* **Assigned task**
Here are the records. Write out exactly the lines between the one holding "Identify the click" and the one holding "My Order (230, 2026)", inclusive.

* **Data in this exercise**
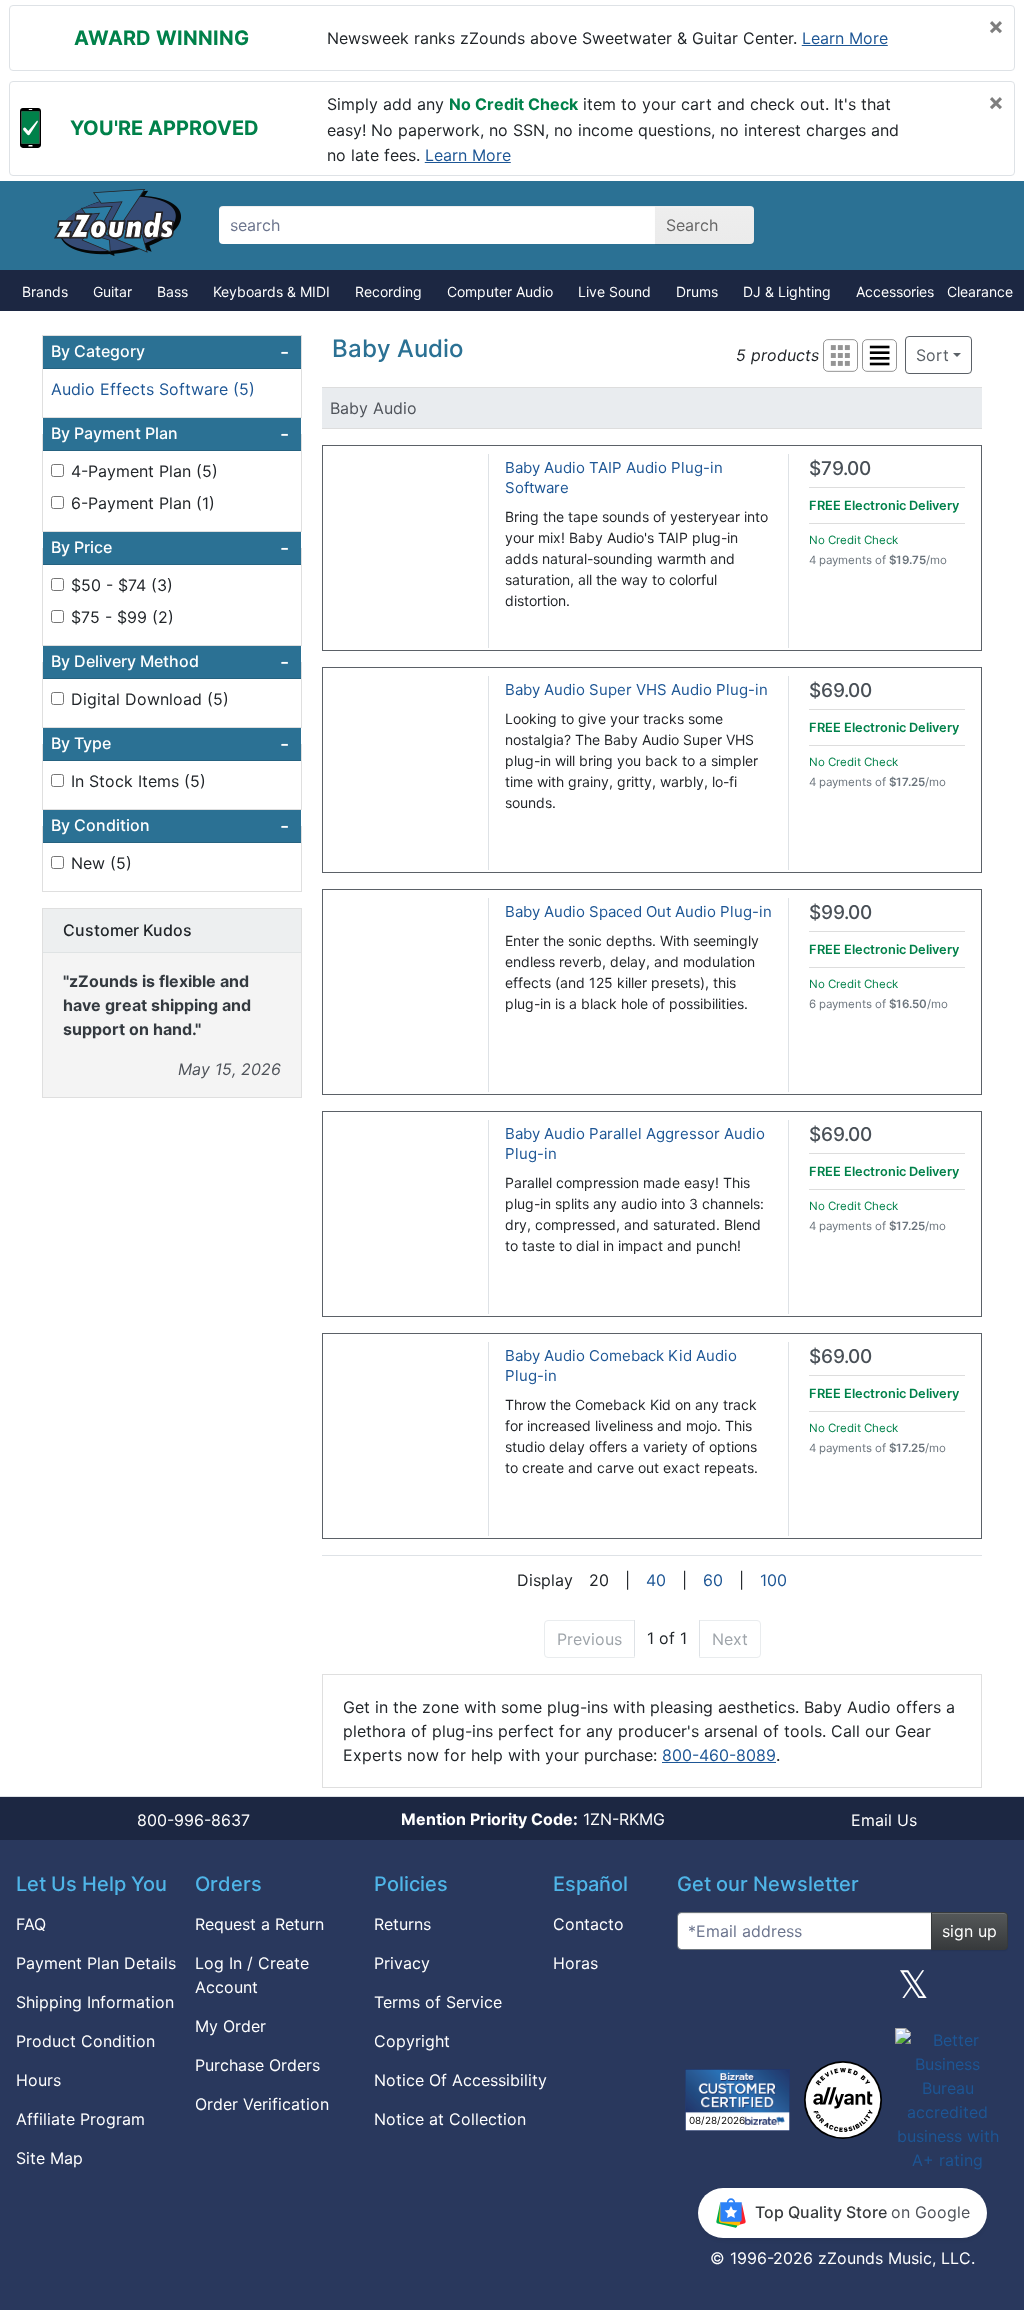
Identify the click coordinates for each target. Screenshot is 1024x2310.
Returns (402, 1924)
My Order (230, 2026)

---

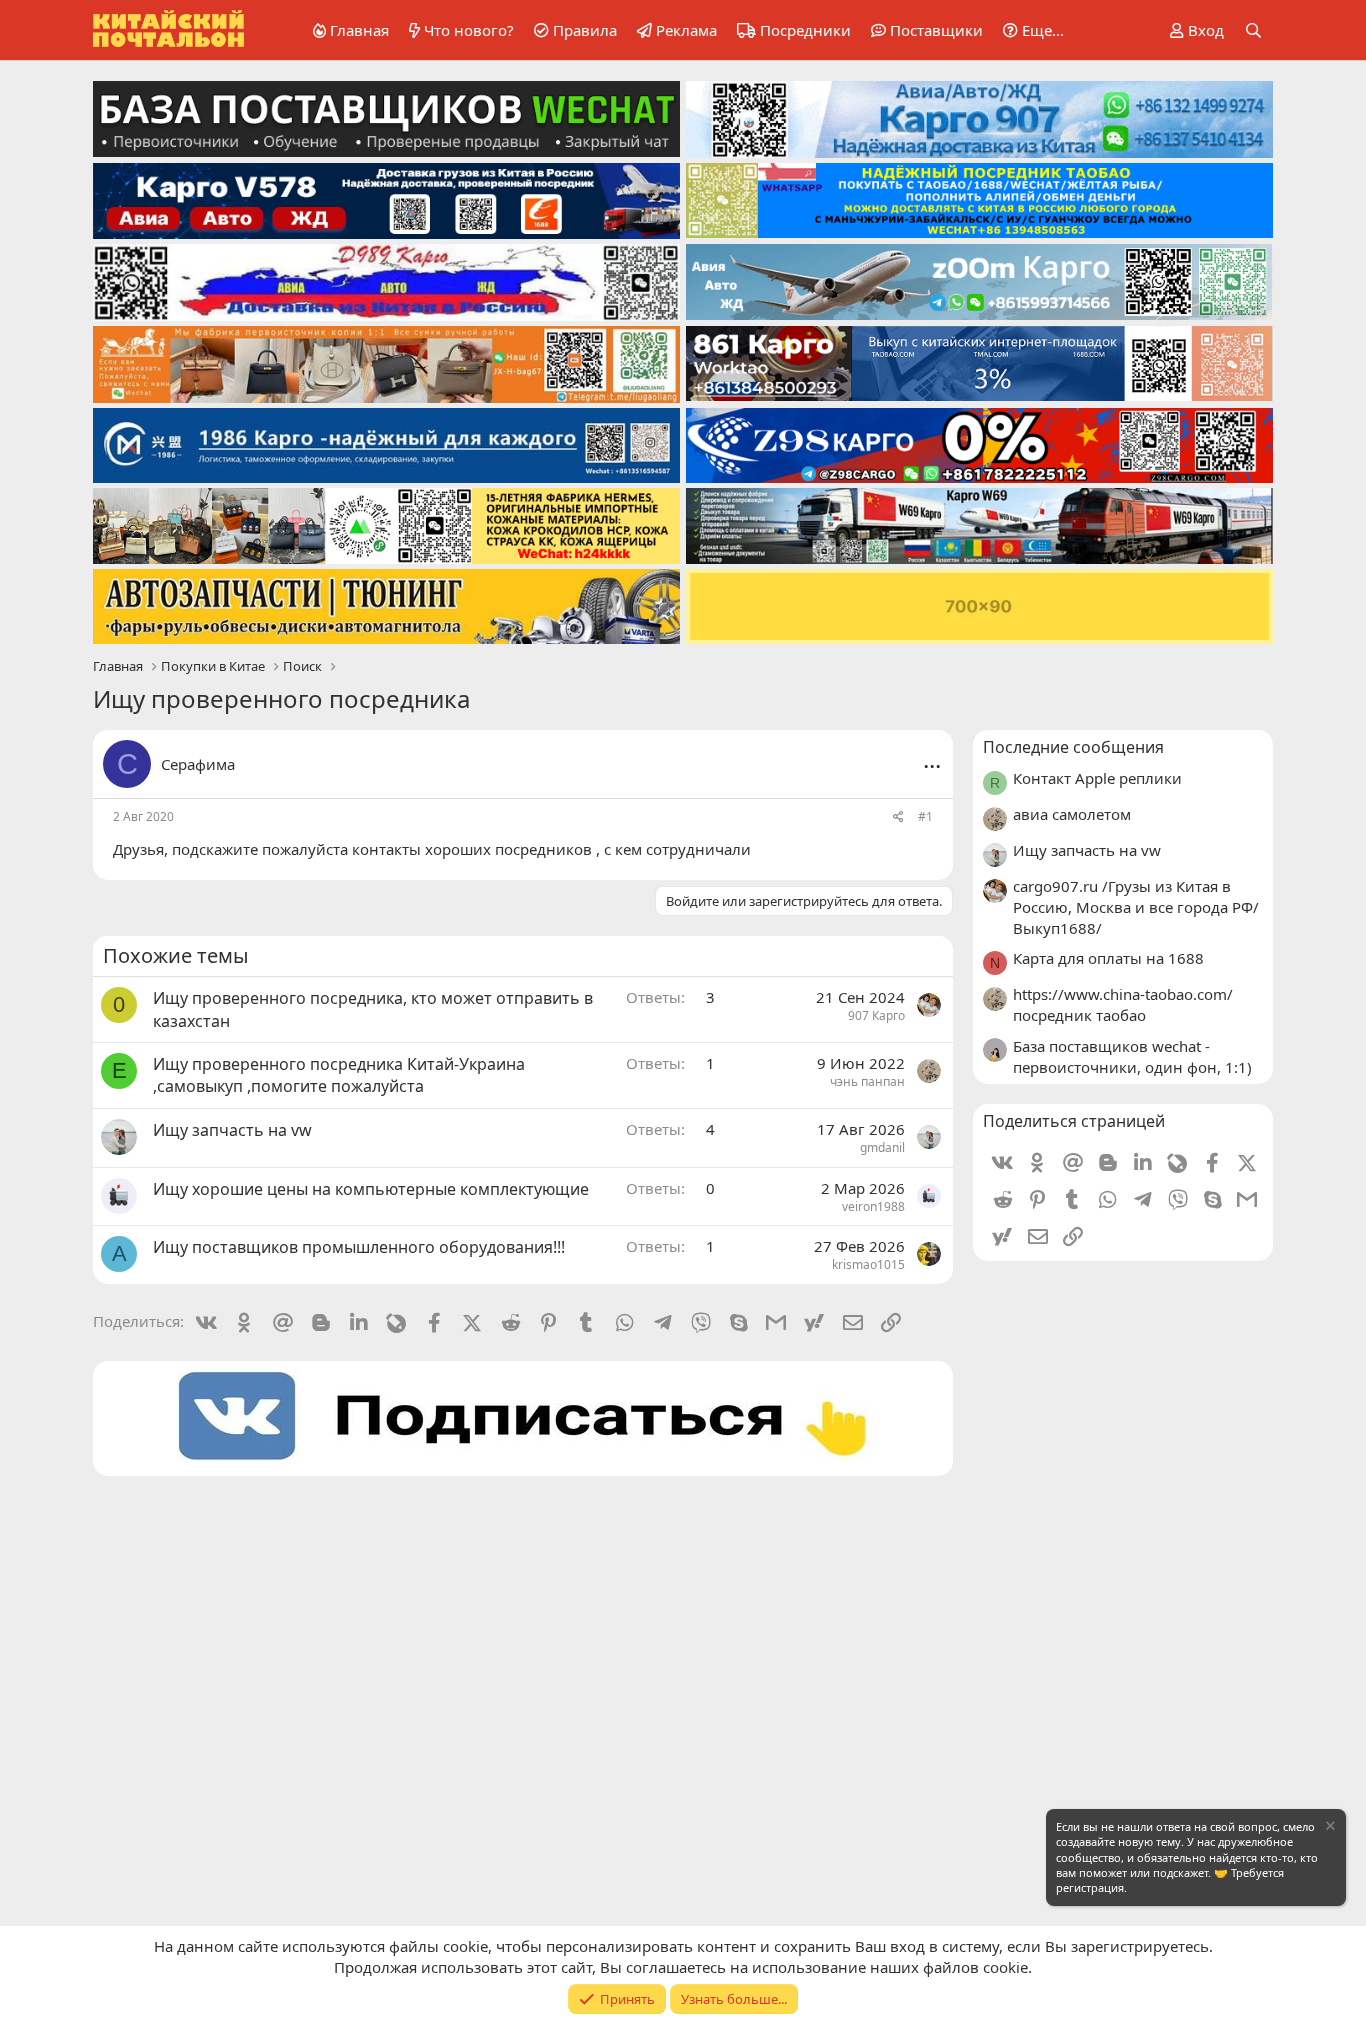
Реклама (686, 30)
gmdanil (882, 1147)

* **Exercise result**
Identify the click coordinates for each target. Screenshot is 1024x2310.
Returns (402, 1924)
My Order (230, 2026)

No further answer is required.